━━━ Extrait à lire ━━━

Sur les étals de ma librairie habituelle, les bandeaux rouges ont fleuri sur les ouvrages d'un certain Modiano. Je ne dirai pas que je n'ai jamais entendu ce nom, mais j'avoue ne pas avoir lu cet auteur qui vient de se voir couronné du titre suprême : le Nobel de littérature 2014. Mea culpa.
Je me méfie toutefois beaucoup des oeuvres primées. Dans le monde du cinéma par exemple, la palme d'or à Cannes est pour moi rédhibitoire. Je fuis. L'auto satisfécit de la profession est une promesse d'ennui. L'oeuvre primée est à coup sûr irregardable.
Tiens donc !

Je prends garde à ce snobisme qui veut aller à contre courant du populaire. Parce que le populaire est forcément vulgaire. Parce que l'élite veut se resserrer dans un cercle restreint d'affranchis. le meilleur moyen d'y parvenir est alors de placer sur le podium un truc improbable et de l'instituer en oeuvre majeure. Cela dissuadera la masse des incultes, des non accrédités, de s'y intéresser. Pour que les seuls avertis puissent s'élever au discernement du sublime, le mieux est encore de le décréter.
En est-il de même pour la littérature ?
Et qu'en est-il lorsqu'il s'agit de l'ensemble de l'oeuvre ?

━━━

[Tâche courte A]
Répondez à ces questions sur l'extrait consacré aux œuvres primées.
(i) Quel prix Modiano vient-il de recevoir ?
(ii) Quelle récompense du cinéma l'extrait juge-t-il rédhibitoire ?
(iii) De quelle couleur sont les bandeaux posés sur les ouvrages de Modiano ?
[Tâche courte B]
Poursuivez l'extrait sur les œuvres primées en reprenant après sa dernière question.
Le matériel fourni n'a aucun rôle dans ce travail.

━━━ Matériel fourni ━━━

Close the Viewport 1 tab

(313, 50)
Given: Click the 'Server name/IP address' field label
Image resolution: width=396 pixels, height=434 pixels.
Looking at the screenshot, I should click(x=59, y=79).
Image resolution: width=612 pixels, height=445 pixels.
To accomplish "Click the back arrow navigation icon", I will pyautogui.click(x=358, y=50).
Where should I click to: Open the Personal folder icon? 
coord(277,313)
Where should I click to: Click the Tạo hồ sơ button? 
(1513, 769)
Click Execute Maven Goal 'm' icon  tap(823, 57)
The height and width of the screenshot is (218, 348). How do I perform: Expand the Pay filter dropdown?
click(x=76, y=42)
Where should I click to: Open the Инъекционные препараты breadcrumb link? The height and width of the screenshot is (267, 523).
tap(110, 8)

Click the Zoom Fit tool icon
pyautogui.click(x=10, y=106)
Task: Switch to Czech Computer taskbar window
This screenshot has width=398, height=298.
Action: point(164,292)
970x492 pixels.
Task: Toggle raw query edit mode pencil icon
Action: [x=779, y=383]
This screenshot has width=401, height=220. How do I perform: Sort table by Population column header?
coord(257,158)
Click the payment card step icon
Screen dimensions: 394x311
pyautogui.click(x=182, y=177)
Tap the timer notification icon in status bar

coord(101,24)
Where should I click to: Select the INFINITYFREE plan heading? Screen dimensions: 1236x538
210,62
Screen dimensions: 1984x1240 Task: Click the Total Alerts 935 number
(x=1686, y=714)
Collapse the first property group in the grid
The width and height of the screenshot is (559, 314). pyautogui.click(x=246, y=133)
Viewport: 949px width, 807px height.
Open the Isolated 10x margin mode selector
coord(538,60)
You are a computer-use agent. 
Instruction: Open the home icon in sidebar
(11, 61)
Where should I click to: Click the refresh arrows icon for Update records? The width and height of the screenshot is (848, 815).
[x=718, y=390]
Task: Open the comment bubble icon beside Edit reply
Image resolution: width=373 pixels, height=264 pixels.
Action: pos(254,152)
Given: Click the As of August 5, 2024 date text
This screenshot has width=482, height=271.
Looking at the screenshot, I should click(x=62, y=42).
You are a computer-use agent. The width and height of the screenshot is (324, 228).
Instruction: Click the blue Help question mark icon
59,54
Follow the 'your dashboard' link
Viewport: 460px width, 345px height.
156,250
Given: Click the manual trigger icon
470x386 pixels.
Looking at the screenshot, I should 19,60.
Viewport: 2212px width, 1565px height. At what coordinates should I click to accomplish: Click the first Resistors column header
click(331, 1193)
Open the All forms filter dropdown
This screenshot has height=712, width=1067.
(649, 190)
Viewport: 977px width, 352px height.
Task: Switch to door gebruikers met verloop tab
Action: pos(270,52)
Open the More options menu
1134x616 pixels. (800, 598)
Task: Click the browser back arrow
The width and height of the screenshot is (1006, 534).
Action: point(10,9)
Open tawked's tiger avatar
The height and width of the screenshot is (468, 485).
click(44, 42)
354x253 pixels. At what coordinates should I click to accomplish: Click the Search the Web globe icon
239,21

━━━

[Réponse A]
(i) Le Nobel de littérature 2014.
(ii) La palme d'or à Cannes.
(iii) Rouges.

[Réponse B]
Il faut donc que je me fasse ma propre idée sur Modiano. Je choisis un ouvrage. Au hasard, je ne connais pas sa bibliographie. Je prends « Dans le café de la jeunesse perdue ». C'est court, 150 pages. Si jamais je m'endors au beau milieu d'un chapitre, le bouquin ne me fera pas mal en me tombant sur les pieds.
Je me dis que je vais quand même faire un effort d'attention. Pensez donc, Prix Nobel de littérature ! C'est comme le Goncourt pour chacun de ses ouvrages. Ce n'est pas rien.

D'abord, c'est lisible. C'est déjà ça. Je dirais même que ça se lit bien. C'est encore mieux. C'est curieux, le « Je », celui qui parle à la première personne, n'est pas le même d'un chapitre à l'autre. Comme si plusieurs personnes avaient écrit le livre. C'est un peu perturbant, mais je sens que c'est voulu. Et puis je ressens comme un trouble. le vocabulaire n'est pas celui de la mélancolie et pourtant on perçoit bien l'instinct de mort qui prend le pas sur l'instinct de vie. La force d'un auteur est de savoir l'insinuer en vous, à la seule lecture de ses mots, arrangés comme nul autre ne saurait le faire. C'est sans doute ça le talent.
C'est un livre d'atmosphère. On navigue dans le Paris d'une époque imprécise mais contemporaine, autour de « points fixes » entre « zones neutres et trous noirs », dans les errances de cette jeune femme qui n'a pas accroché au bonheur. Pas même à cette petite lumière qui vous aspire dans une fuite en avant, en quête de meilleur et qu'on appelle espoir. Elle n'est pas malheureuse. Elle est paumée. Je le suis aussi. Je sens bien la grisaille qui descend en moi et imagine bien que ça finira mal.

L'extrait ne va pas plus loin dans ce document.